The problem: spearphishing
Spearphishing is a top attack vector used by cyber adversaries today. Consists of fraudulent emails that appear to be legitimate which target specific organizations, groups, or individuals to gain access to information systems. Targeted spear phishing also leverages social engineering which includes research about specific targets of interest. Organizations rely on email connectivity with the outside to function and thus is an entry into a potential target’s environment that bypasses many of the legacy security stack.
Tychon’s Chief Technology Officer Travis Rosiek offers tips for enterprises on how to analyze former phishing attacks to improve defenses against future attacks, such as creating a database of captured phishing emails to learn tactics, who is being targeted and what information was used for social engineering.
User awareness training
User awareness training is critical, but not a silver bullet to mitigating the effects of spearphishing.
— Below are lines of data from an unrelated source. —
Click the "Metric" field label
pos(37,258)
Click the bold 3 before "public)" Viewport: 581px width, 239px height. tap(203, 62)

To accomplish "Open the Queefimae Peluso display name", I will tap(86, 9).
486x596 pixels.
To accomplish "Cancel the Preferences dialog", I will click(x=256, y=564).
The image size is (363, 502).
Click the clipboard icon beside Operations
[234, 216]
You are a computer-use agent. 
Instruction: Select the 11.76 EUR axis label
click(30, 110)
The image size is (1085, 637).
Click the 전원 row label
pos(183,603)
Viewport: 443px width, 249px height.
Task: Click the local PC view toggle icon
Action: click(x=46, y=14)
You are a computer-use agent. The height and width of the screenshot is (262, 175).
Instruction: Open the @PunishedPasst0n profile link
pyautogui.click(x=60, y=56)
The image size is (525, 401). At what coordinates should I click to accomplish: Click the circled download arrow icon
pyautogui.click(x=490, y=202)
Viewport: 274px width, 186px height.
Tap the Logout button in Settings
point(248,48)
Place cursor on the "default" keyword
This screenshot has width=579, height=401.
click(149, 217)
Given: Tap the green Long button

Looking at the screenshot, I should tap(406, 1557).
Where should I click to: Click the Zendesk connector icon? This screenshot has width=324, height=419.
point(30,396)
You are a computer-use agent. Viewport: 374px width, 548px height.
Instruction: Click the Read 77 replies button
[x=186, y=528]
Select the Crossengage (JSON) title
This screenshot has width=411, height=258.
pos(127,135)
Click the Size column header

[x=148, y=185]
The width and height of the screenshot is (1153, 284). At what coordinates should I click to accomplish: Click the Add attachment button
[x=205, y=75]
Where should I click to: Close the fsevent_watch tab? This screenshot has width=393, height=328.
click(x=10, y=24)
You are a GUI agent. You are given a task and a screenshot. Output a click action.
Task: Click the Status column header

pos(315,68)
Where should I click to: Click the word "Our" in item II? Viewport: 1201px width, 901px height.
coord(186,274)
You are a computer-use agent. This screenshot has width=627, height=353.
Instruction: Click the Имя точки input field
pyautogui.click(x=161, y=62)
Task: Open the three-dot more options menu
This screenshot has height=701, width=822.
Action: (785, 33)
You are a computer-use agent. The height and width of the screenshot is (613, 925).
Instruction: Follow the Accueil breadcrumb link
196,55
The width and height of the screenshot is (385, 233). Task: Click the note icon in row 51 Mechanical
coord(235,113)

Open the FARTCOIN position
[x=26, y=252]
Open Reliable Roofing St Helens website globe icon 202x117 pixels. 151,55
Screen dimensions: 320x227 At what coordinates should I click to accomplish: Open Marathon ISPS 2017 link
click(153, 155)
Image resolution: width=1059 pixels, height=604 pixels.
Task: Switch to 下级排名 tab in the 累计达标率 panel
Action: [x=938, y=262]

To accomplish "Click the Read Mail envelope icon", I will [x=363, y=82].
Conducting routine spearphishing drills with disclosure of results to the organization is an effective way to the culture of an organization and makes users more aware of threats via inbound email.
Most likely targets/victims
Organizations should identify who are the most likely targets of spearsphishing based on their role (CXO, legal, research team, etc.) or what they have access to (e.g. system administrators). Implement strict role based access control based on employee data access and limit their exposure to untrusted emails, websites, and systems. Adversaries will likely target low hanging fruit ( e.g. HR, claims processing, etc.), groups teams with frequent interaction and information sharing to the outside world.
Ever vigilant
An email can come at any point of the day or night and from any sender with a wide range of malicious payloads or URLs. Users must never let their guard down and should be very conscientious every email they receive. Organizations are only as strong as their weakest link and in many cases, their weakest user.
Constantly broadcast to all users, tips for spear phishing hygiene. Ensure spam filters are up to date. Be extra sensitive of emails from Finance, Banking, HR and Utility emails. Double-check e-mail address to ensure domain matches sending organization. Hover over links to ensure domain for links matches sending organization. If questioning the safety of a link, research the link online and directly browse to the topic mentioned in the email instead of clicking link.
Advanced analytics and protection
Leveraging industry-leading technology can help screen and mitigate emails into an organizations. Develop password security policy that includes expiration and complexity. Ensure advanced antivirus is installed and up to date. Deploy and maintain advanced spam filters.
Deploy web security platforms to mitigate users clicking on malicious URLs embedded in emails. Ensure sensitive company information has been encrypted. Make sure patches and updates are current. Disable HTML for e-mails.
Goal: assume everyone clicks
Organizations should come to terms with the reality that a malicious email will be opened and clicked on frequently, no matter how much training. Adversaries have become very skilled at crafting compelling emails to click on. With this assumption, organizations must now have a plan to act on a malicious email that was clicked. Rapidly identify who sent the email, where did it go, who was it forwarded to, what was the payload or URL, and did anyone open the payload or visit the URL?
Being able to rapidly diagnose and determine the scope of the activity will greatly minimize impacts to the organization and expedite the response time.
Rapid triage and response
Leveraging capabilities that enable rapid search across systems and emails from a historical perspective will help an organization quickly determine the depth and breadth of a spearsphishing campaign, identify impacted systems, users, and information are critical to scoping a spearphising attack.
Identifying whether the malicious payload was sent from your organization to an external organization is another major concern. Leveraging capabilities to accurately and rapidly take corrective action based on the scope of the attack are critical when trying to keep the impacts and costs of a breach low.